[PATCH 17/17] nvme: enable non-inline passthru commands

Wed Apr 20 08:14:54 PDT 2022

On Tue, Apr 19, 2022 at 12:19:01PM -0600, Jens Axboe wrote:
>On 4/19/22 11:31 AM, Kanchan Joshi wrote:
>> Hi Jens,
>> Few thoughts below toward the next version -
>>
>> On Fri, Apr 1, 2022 at 8:14 AM Jens Axboe <axboe at kernel.dk> wrote:
>> [snip]
>>>>>> Sure, will post the code with bigger-cqe first.
>>>>>
>>>>> I can add the support, should be pretty trivial. And do the liburing
>>>>> side as well, so we have a sane base.
>>>>
>>>>  I will post the big-cqe based work today. It works with fio.
>>>>  It does not deal with liburing (which seems tricky), but hopefully it
>>>> can help us move forward anyway .
>>>
>>> Let's compare then, since I just did the support too :-)
>>
>> Major difference is generic support (rather than uring-cmd only) and
>> not touching the regular completion path.

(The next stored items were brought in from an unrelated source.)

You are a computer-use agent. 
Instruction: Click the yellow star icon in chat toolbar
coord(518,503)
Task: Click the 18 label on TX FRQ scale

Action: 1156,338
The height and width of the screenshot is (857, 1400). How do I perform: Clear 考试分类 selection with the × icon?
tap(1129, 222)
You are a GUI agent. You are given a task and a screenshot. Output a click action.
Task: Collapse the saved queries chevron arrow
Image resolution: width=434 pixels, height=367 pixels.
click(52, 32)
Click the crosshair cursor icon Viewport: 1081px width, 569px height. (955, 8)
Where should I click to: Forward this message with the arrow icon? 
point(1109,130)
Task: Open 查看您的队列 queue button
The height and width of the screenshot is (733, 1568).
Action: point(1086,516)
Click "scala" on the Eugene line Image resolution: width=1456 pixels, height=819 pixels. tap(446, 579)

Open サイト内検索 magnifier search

So plan is to use your patch
>> for the next version with some bits added (e.g. overflow-handling and
>> avoiding extra CQE tail increment). Hope that sounds fine.
>
>I'll sanitize my branch today or tomorrow, it has overflow and proper cq
>ring management now, just hasn't been posted yet. So it should be
>complete.

Ok, thanks.
Here is revised patch that works for me (perhaps you don't need, but worth
if it saves any cycle). Would require one change in previous (big-sqe)
patch:

 enum io_uring_cmd_flags {
        IO_URING_F_COMPLETE_DEFER       = 1,
        IO_URING_F_UNLOCKED             = 2,
+       IO_URING_F_SQE128               = 4,

Subject: [PATCH 2/7] io_uring: add support for 32-byte CQEs

Normal CQEs are 16-bytes in length, which is fine for all the commands
we support. However, in preparation for supporting passthrough IO,
provide an option for setting up a ring with 32-byte CQEs and add a
helper for completing them.

Rather than always use the slower locked path, wire up use of the
deferred completion path that normal CQEs can take. This reuses the
hash list node for the storage we need to hold the two 64-bit values
that must be passed back.

Signed-off-by: Jens Axboe <axboe at kernel.dk>
---
 fs/io_uring.c                   | 206 ++++++++++++++++++++++++++++----
 include/trace/events/io_uring.h |  18 ++-
 include/uapi/linux/io_uring.h   |  12 ++
 3 files changed, 212 insertions(+), 24 deletions(-)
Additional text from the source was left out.